The provisions for the South Carolina Limited Liability Company Act have been derived in part from:

(a) The November 19, 1992, draft version of the "prototype" Limited Liability Company Act drafted by the Working Group on the Prototype Limited Liability Company Act Subcommittee on Limited Liability Companies, Committee on Partnerships and Unincorporated Business Organizations, Section of Business Law, American Bar Association. Versions of this "prototype" statute, with explanatory commentary have been published in Larry E. Ribstein & Robert R. Keatinge, Ribstein & Keatinge on Limited Liability Companies, (Shepard's/McGraw-Hill, Inc. 1992); and

(b) The July 30, 1993, draft Limited Liability Company Act considered by the National Conference of Commissioners On Uniform State Laws. Subsequent versions of this act, with explanatory commentary, may be obtained from the National Conference of Commissioners on Uniform State Laws, 676 North St. Clair Street, Suite 1700, Chicago, Illinois, 60611. (312) 915-0195.

Both of these draft statutes contain valuable commentary which may be of assistance in interpreting and understanding the meaning of some of the sections of this South Carolina Limited Liability Company Act.

Section 33-43-102. Definitions.

As used in this chapter, unless the context otherwise requires:

(A) `Articles of organization' means articles filed under Section 33-43-201, and those articles as amended or restated.

(B) `Corporation' means a corporation formed under the laws of any state or foreign country.

(C) `Court' includes every court having jurisdiction in the case.

(D) `Deliver' includes mail.

(E) `Event of dissociation' means an event that causes a person to cease to be a member as provided in Section 33-43-802.
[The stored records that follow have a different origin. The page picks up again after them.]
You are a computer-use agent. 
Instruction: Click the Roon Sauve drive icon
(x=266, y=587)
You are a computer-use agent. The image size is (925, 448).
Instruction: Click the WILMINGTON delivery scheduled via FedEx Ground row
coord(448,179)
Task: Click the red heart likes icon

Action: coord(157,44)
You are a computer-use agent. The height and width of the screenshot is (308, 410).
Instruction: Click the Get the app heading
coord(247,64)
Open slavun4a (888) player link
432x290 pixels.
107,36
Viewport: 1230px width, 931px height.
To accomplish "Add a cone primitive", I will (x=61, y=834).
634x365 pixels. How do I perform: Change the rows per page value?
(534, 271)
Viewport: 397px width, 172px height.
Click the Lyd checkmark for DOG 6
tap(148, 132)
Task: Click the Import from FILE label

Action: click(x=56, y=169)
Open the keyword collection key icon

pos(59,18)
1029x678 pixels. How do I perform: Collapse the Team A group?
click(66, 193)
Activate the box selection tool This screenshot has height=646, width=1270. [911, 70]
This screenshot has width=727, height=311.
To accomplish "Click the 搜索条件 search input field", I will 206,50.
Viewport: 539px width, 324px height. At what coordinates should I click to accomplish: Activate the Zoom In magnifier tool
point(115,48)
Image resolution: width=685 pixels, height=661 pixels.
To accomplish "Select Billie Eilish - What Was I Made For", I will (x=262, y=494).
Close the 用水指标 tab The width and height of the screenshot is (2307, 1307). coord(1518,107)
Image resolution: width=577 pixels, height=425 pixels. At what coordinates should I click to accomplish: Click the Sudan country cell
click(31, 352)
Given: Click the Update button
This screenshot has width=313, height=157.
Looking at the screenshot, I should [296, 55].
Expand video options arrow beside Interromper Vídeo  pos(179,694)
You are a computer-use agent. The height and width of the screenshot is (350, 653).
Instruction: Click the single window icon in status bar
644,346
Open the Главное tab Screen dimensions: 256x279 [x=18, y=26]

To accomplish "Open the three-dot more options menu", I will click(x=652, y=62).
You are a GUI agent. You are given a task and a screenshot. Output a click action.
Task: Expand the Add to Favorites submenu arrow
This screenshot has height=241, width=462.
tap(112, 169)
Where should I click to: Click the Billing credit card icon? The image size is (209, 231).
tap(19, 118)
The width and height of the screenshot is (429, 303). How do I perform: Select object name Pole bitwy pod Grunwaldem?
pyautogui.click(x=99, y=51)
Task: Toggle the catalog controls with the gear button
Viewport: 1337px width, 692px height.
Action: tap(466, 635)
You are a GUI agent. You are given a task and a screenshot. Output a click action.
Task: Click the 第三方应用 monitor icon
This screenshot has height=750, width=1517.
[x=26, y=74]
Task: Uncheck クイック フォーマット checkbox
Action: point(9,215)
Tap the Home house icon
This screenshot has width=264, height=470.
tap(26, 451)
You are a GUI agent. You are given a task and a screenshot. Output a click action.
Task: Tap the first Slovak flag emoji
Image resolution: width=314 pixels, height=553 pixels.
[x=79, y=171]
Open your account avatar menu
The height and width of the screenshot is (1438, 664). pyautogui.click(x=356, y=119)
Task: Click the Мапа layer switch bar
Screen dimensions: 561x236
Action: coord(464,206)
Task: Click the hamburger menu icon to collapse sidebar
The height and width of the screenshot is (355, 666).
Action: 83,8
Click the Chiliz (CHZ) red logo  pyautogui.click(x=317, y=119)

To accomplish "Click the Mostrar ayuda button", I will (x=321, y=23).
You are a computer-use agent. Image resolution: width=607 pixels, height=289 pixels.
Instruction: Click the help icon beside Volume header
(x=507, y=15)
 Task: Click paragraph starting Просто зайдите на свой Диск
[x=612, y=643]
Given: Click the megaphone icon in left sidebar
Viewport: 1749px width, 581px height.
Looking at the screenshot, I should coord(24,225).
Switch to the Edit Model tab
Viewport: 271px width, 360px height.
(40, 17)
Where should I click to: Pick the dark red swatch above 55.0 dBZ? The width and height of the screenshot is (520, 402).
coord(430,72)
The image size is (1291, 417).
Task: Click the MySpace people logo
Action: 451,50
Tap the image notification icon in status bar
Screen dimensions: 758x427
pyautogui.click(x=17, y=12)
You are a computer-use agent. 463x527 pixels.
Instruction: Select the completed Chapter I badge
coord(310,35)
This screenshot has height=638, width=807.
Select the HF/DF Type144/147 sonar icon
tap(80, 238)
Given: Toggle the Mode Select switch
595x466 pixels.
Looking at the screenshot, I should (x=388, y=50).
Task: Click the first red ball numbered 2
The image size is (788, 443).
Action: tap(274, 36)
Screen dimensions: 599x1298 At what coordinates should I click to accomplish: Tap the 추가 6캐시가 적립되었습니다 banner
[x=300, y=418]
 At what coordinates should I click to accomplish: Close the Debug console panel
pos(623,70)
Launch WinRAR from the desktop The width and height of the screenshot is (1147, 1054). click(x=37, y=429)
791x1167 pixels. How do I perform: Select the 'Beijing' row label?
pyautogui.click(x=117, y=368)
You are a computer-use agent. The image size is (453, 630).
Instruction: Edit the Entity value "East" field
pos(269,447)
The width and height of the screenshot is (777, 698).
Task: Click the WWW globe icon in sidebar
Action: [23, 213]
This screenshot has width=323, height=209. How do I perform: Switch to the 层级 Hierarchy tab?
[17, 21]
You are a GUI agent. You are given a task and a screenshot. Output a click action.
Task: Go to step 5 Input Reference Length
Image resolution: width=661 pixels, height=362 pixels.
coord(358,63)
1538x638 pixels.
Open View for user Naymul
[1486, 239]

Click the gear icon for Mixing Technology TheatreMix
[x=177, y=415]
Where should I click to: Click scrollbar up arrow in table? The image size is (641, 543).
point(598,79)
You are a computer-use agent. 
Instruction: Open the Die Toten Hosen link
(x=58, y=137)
(F) `Foreign limited liability company' means an organization that is:

(1) an unincorporated association;

(2) organized under laws of a state other than the laws of this State, or under the laws of any foreign country;

(3) organized under a statute pursuant to which an association may be formed that affords to each of its members limited liability with respect to the liabilities of the entity; and

(4) not required to be registered or organized under any statute of this State other than this chapter.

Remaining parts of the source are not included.